There are different decisions that are made in regard to engineering designs. These decisions have a great bearing on the engineering design methods and the whole process at large.

For instance, in the conceptual phase, decisions have to be made about the conceptual design. There are various types of decisions that can be made in this context. These include decisions on whether the conceptual design should be considered as well as the type of system concept that the design should be based on (Tribus, 2016). At the conceptual stage, engineering decisions have to be made on the type of technology to use in given subsystems. Also, decisions have to be made on the software and hardware to use in the process (Friedenthal, Moore & Steiner, 2014). 

At the preliminary stage, the preliminary design is made and decisions on the design to undertake at the stage have to be made. At the same stage, the physical architecture to be used has to be selected (Siewiorek & Swarz, 2017). Allocation of particular functions has to be decided at this stage as well. Decisions on whether to develop a prototype or not are also made at this stage. 

The Full-scale design of the proposed prototype is another critical stage where certain decisions have to be made in the design process. At this stage, decision has to be made on whether to design a full-scale solution based on the present prototypes (Siewiorek & Swarz, 2017). In this context, decisions on the configurations, detailed design, as well as system components are made.

The integration and qualification phase is also critical and involves the determination of the schedule to follow when implementing the designed solution. The processes that are undertaken at this stage include testing for issues, determination of equipment, facilities and people required to carry out the testing, as well as the determination of the level of testing effort to be assigned to each system component (Giachetti, 2016). These are critical engineering issues that have to be dealt with professionally in order to avoid future issues with the solution.

The final stage that involves much decision making in engineering design is the product refinement stage. At this phase, decisions are made on whether a product improvement should be undertaken and when this should be done (Chandrasegaran et al., 2013). Decisions on the type of technology to make use of in such cases are also made at this stage. More so, different redesigns are put into consideration and the best is selected based on the system requirements. Decisions on the type and extent of refinement to be undertaken on the current solution are also made at this stage. 
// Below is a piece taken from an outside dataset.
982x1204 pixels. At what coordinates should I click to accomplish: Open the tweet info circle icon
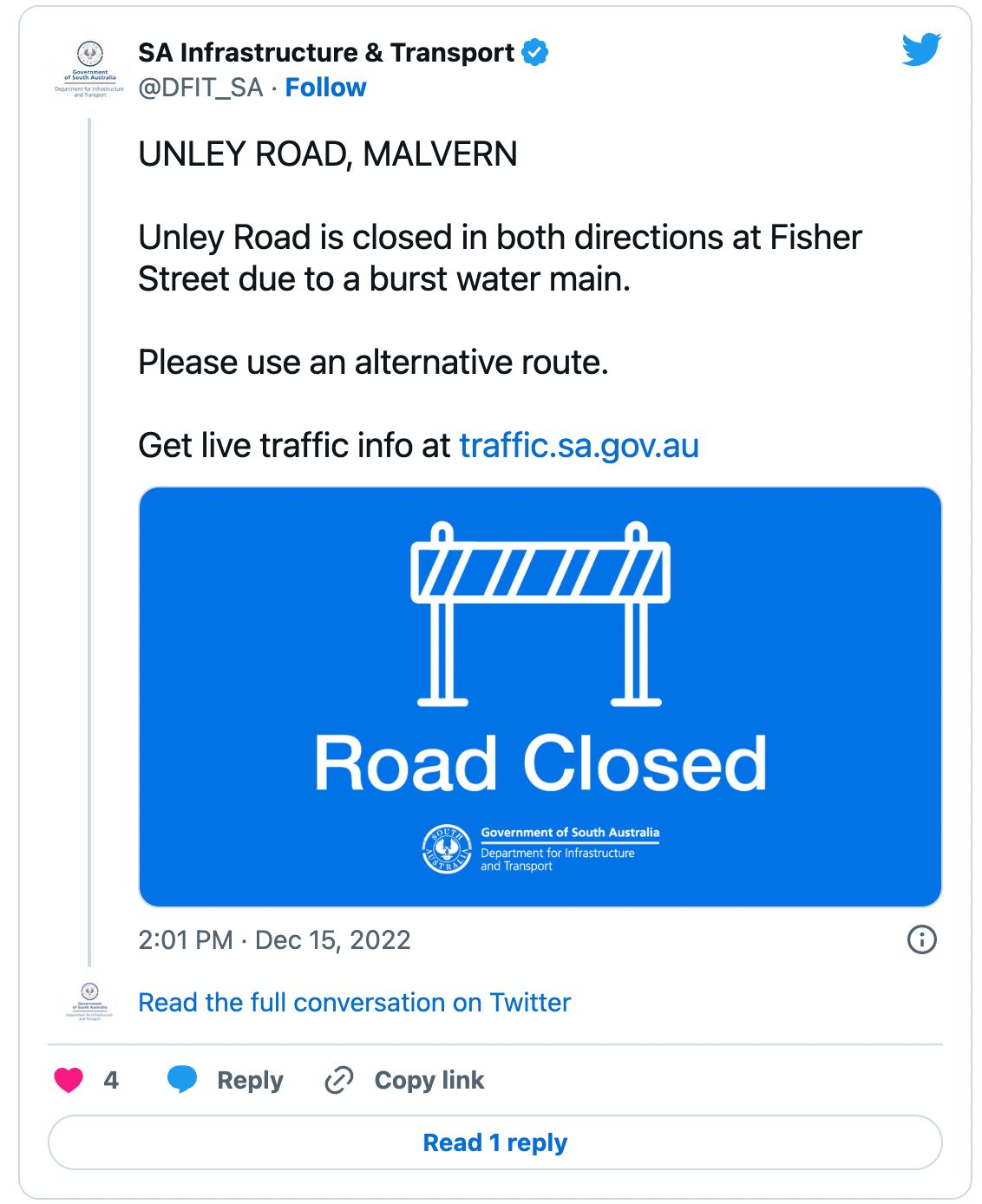[921, 939]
The engineering design methods and processes involve key processes that determine the success of the designed solution. The design process in itself involves the definition and decomposition of the requirements. One design process is noted to contain 5 main processes that are critical towards the development of a solution. Another design process is also noted to have an almost similar process though with some different phases. However, the processes are designed such that a solution is finally designed. After it is determined to be able to provide a solution to the issue and to meet the necessary requirements, the final results/prototype is then communicated to the concerned parties. This is supported by the engineering decisions that have to be made as part of the design process.